● **INPUT MATERIAL**
Start of Block
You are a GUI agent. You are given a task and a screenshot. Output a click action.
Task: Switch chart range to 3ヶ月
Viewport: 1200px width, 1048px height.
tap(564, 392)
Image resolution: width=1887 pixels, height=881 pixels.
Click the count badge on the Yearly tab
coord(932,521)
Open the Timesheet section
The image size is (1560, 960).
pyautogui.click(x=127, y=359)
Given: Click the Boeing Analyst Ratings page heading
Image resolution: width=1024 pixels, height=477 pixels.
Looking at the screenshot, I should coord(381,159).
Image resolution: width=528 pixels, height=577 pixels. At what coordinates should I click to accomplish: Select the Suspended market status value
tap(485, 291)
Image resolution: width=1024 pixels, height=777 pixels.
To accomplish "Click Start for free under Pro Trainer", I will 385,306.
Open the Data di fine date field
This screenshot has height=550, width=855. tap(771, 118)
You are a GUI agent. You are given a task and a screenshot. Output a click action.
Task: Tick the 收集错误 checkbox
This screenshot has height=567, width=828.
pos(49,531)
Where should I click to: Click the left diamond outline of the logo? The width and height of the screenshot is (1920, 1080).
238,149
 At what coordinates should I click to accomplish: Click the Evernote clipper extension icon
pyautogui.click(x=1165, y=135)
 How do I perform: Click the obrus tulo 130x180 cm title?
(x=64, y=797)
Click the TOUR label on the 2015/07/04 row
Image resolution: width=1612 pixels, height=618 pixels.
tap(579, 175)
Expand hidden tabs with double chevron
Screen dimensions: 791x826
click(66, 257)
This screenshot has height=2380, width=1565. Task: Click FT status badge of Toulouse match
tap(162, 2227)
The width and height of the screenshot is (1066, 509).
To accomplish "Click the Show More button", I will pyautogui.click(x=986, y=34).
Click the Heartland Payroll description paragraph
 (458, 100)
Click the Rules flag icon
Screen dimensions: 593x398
End of Block
● **WHAT YOU WILL DO**
Set all the entries above down again exactly.

● **ANSWER SECTION**
You are a GUI agent. You are given a task and a screenshot. Output a click action.
Task: Switch chart range to 3ヶ月
Viewport: 1200px width, 1048px height.
tap(564, 392)
Image resolution: width=1887 pixels, height=881 pixels.
Click the count badge on the Yearly tab
coord(932,521)
Open the Timesheet section
The image size is (1560, 960).
pyautogui.click(x=127, y=359)
Given: Click the Boeing Analyst Ratings page heading
Image resolution: width=1024 pixels, height=477 pixels.
Looking at the screenshot, I should coord(381,159).
Image resolution: width=528 pixels, height=577 pixels. At what coordinates should I click to accomplish: Select the Suspended market status value
tap(485, 291)
Image resolution: width=1024 pixels, height=777 pixels.
To accomplish "Click Start for free under Pro Trainer", I will 385,306.
Open the Data di fine date field
This screenshot has height=550, width=855. tap(771, 118)
You are a GUI agent. You are given a task and a screenshot. Output a click action.
Task: Tick the 收集错误 checkbox
This screenshot has height=567, width=828.
pos(49,531)
Where should I click to: Click the left diamond outline of the logo? The width and height of the screenshot is (1920, 1080).
238,149
 At what coordinates should I click to accomplish: Click the Evernote clipper extension icon
pyautogui.click(x=1165, y=135)
 How do I perform: Click the obrus tulo 130x180 cm title?
(x=64, y=797)
Click the TOUR label on the 2015/07/04 row
Image resolution: width=1612 pixels, height=618 pixels.
tap(579, 175)
Expand hidden tabs with double chevron
Screen dimensions: 791x826
click(66, 257)
This screenshot has height=2380, width=1565. Task: Click FT status badge of Toulouse match
tap(162, 2227)
The width and height of the screenshot is (1066, 509).
To accomplish "Click the Show More button", I will pyautogui.click(x=986, y=34).
Click the Heartland Payroll description paragraph
 (458, 100)
Click the Rules flag icon
Screen dimensions: 593x398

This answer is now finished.